Ведра вперемежку с какими-то неизвестными железяками рассыпались по проходу, бедная Лизавета дрожала всем телом. Юмья утешающе погладила пони, подняла два ведра и потащила их в пустое стойло. За сложенными попонами там обнаружилась забившаяся в угол визгунья. Юмья поклонилась и шагнула обратно.
– Постой, – дрожащим голосом позвала девушка, – ты кто?
– Я здесь прибираю, – правдиво сказала Юмья, закрывая дверцу, и двинулась к разгромленному краю. Составив к стене ведра и щетки, она набрала полные руки железяк.
– Это вверху хранится, – шепотом сказали сзади, – давай, положу, ты не дотянешься.
– Спасибо, госпожа, – ответила Юмья и взялась за ведро поменьше, – а откуда воду набирать для поилок?
Девушка осторожно выглянула в щелку. Осмотревшись, она показала на колодец поодаль:
– Не видно Нонны, – сказала она и подхватила второе ведерко, – пошли вместе, а как ты ее увел?
– Да так, умею просто, только вы, уж пожалуйста, не говорите никому, госпожа, что я со зверями толкую, сделайте такую милость, – умоляюще сказала Юмья.
– Да уж, пожалуй, госпожа Орегона и на костер может отправить, даже не думай, я ни гу-гу. Да чего ты заладил, какая я тебе госпожа, Ижейка меня зовут, камеристка я у госпожи Орегоны.
Вода из бадьи плеснула на пол:
– А меня Юмом кличут. Натаскали и не заметили, – сказала Юмья совершенно оправившейся девушке, – а куда ты у Нонны щенка девала?
– Лудорваю отнесла, они воинский дом открывали, а туда надо котенка и щенка обязательно первыми пустить. Так они там и остались.
– Можешь привести его сюда ненадолго?
– Да что ты, – плеснула руками Ижейка, – разве ж в воинский дом можно женщине заходить! Он после этого только на дрова годится! Ты откуда же такой, что простых вещей не знаешь?
– В лесу мы жили, на заимке, два часа как сюда взяли, – ответила Юмья. – А мальчикам можно?
– Пока усы не растут, не положено, – засмеялась камеристка. – Ну ладно, скоро госпожа с охоты вернется, не дай бог увидит без дела, запорет.
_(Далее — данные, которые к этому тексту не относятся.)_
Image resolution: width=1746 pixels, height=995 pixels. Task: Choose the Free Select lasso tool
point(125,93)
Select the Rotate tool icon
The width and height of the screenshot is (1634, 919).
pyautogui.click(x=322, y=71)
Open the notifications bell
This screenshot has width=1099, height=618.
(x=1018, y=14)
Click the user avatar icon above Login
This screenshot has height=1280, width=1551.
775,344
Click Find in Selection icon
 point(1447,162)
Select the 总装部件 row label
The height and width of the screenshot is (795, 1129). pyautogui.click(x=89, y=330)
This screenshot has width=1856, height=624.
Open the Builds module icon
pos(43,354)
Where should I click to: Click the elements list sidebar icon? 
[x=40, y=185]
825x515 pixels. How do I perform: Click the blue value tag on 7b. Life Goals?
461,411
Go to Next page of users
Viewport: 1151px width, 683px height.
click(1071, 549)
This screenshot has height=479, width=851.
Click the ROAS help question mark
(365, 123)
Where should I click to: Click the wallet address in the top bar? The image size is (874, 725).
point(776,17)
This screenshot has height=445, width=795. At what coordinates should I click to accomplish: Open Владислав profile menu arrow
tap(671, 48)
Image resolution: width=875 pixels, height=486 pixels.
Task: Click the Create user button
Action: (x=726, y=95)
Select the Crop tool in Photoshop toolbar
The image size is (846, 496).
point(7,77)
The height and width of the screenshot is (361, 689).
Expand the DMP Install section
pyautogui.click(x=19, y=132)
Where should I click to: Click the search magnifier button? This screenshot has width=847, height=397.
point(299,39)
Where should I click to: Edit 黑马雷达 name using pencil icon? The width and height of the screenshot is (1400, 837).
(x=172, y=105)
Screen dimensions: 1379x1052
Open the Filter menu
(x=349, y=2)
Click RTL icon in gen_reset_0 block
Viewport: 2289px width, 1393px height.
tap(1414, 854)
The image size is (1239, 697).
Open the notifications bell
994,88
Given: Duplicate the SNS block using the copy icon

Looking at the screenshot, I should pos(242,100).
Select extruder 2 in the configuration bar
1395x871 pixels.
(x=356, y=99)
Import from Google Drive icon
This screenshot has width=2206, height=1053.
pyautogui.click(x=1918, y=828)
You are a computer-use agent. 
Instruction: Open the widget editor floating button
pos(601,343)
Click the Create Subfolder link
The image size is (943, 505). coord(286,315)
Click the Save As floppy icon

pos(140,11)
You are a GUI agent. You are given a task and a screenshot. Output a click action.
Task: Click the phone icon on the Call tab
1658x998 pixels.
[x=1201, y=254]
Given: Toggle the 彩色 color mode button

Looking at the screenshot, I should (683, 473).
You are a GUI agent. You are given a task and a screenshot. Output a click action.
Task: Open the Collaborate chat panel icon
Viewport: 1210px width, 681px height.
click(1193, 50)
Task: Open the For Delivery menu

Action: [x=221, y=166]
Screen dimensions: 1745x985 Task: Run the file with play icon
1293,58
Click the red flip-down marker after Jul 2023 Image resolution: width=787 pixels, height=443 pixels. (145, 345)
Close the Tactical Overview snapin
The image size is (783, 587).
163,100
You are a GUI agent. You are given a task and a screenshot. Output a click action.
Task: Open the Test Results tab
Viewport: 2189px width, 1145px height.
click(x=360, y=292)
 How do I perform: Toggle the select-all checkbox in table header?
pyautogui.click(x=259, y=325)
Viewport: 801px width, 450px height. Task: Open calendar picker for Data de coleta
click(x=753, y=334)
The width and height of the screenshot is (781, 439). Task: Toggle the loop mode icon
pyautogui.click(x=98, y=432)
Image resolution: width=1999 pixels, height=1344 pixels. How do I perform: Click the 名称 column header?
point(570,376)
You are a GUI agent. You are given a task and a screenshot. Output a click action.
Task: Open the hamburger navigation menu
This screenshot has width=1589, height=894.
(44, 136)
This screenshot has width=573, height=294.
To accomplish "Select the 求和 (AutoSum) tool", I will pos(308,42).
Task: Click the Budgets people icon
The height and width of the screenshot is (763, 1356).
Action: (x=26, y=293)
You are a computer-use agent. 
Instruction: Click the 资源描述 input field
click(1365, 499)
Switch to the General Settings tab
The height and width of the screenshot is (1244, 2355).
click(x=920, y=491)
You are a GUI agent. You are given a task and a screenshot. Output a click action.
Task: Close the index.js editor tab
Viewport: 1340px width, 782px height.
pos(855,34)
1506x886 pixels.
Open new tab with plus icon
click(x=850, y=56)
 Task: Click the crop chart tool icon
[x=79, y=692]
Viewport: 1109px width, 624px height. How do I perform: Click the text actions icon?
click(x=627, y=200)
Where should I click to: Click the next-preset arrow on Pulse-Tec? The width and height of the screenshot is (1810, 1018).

Пошла я. Спасибо тебе, малыш!
– Да пребудет с тобой удача, госпожа…
Сроду не едала Юмья хлеба вкуснее, чем краюшка из-за пазухи деда Шаркана. С рассвета крошки во рту не было, а уже и закат догорел. Под старой овечьей шкурой, на сеновале над ездовыми зверями, было тепло – животные обогревали домик не хуже печей. Юмья даже блох не заметила, каменная усталость самого трудного в жизни дня настигла ее посредине попытки укрыться.